I remember the nerves vividly. At this stage in the run up to Edinburgh I was nauseous, stressed and scared. Every time someone asked how I was feeling, instead of saying “great” or “scared” or “excited”, my mouth would open and the contents of my stomach would try to escape. Heavy dry-boke situation.
Life has a funny way of providing perspective. So while I’m sitting here with 6 days to go, I’m nauseous, stressed and scared but for a totally different reason. (The job thing. And also I haven’t had coffee yet)
I find myself ridiculously excited about London, instead.
Letting go of my goal was an important step. I’ve gone from wishing for a particular time, to just wishing for a fun day of touristing my way around London, very slowly, with 30,000 other smelly, sweaty individuals.
I just. Want. To finish.
Also… The last time I had to do something endurance related, it was a triathlon. That’s 3 things I had to do. And not fall off or over or anything. I only have to do one thing this time. Granted, it’s running a fucking long way, but it’s not 70.3 miles and I’ve done it before.
I suppose at this stage, the only thing that’s making me slightly nervous (other than the fact that I haven’t trained over 13.1 miles…) is how much my feet are going to hurt. I’ve not had the time to practise pain-ignoring. Or blister prep. To Vaseline or not to Vaseline?

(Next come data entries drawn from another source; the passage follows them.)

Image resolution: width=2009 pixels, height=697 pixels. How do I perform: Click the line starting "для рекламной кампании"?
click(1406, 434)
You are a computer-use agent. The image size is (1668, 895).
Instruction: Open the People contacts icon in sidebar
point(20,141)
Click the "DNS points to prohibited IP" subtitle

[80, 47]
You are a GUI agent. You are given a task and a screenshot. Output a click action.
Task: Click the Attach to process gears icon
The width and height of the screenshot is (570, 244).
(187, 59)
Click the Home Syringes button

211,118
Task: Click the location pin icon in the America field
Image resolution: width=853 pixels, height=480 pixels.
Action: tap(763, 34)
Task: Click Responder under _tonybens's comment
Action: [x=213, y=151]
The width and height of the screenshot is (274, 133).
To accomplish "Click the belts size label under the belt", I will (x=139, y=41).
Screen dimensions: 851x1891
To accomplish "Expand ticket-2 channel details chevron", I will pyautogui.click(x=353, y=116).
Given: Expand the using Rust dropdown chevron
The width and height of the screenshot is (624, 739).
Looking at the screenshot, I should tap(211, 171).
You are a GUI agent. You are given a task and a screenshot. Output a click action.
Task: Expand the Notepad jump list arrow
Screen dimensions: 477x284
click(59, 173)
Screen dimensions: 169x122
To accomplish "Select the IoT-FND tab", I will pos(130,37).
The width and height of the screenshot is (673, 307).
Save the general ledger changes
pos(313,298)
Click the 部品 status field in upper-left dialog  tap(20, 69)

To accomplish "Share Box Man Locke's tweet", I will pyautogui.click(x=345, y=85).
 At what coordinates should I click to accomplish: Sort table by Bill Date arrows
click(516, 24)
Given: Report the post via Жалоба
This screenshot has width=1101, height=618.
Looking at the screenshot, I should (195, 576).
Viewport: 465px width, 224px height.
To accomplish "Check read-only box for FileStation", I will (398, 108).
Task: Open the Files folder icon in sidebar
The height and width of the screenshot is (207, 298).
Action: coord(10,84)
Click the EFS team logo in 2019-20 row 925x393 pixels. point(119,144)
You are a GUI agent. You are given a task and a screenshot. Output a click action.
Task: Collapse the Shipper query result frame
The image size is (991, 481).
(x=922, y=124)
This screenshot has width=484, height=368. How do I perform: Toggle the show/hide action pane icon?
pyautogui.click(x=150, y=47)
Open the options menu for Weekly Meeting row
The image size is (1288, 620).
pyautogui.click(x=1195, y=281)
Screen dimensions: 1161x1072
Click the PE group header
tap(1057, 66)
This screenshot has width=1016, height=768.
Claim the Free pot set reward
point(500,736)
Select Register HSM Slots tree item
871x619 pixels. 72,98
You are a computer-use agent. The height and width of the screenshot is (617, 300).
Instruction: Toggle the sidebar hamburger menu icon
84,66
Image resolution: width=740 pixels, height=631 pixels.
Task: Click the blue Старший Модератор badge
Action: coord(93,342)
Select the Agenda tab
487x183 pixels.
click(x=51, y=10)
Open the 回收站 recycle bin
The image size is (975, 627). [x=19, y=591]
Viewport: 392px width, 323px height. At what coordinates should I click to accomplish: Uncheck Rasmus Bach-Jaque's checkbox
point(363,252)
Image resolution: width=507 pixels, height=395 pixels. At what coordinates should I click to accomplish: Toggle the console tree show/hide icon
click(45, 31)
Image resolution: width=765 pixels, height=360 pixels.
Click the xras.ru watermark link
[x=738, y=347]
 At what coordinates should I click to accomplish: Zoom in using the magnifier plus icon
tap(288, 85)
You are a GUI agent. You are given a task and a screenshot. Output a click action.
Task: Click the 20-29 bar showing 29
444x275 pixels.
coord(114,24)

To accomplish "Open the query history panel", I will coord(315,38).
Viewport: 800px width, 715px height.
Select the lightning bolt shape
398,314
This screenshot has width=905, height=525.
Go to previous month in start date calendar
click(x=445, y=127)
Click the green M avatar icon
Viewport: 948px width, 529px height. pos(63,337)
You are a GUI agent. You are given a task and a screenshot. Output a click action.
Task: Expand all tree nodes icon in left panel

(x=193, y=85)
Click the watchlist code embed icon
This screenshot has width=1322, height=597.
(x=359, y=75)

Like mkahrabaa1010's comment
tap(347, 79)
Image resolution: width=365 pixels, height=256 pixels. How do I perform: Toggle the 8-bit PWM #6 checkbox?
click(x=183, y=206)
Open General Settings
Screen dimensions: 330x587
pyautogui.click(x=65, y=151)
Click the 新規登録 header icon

That is the question. (I’ve never had to use it yet but then I’d trained to distance before!!)
I’ve not practised nutrition other than some delicious* gels on my half the other day.
*entirely not delicious
So we can safely assume I’ll shit myself, have feet that resemble mince by mile 16 and not be able to walk for 5 weeks afterwards.
Most importantly I’ve no idea if my Garmin will go the distance. I mean…. If it’s not on Strava I may as well put my medal in the bin and forget it ever happened. 😱
On a serious note, I HAVE prepped my body in other ways besides sitting still, eating pies (many many pies) and doing the Not Running. My S&C coach has had me on a pretty well-rounded training schedule that’s worked on HR, endurance capabilities and muscle adaptation without the impact and wear on my joints that I’d have experienced had I been pushing the mileage.
Mentally I feel zen-like* and calm** and prepared. I’m going to look up. Look around. “Embrace the suck” as my favourite motto reminds me. Take it all in. Enjoy being part of something so big. Hopefully making it to the finish and becoming #oneinamillion
** definitely in denial
So! Good luck to our friends in Boston today, Madrid on Sunday and to my chums along the route in London.
London? I’m not going to smash you. But I am going to tickle you gently under your chin.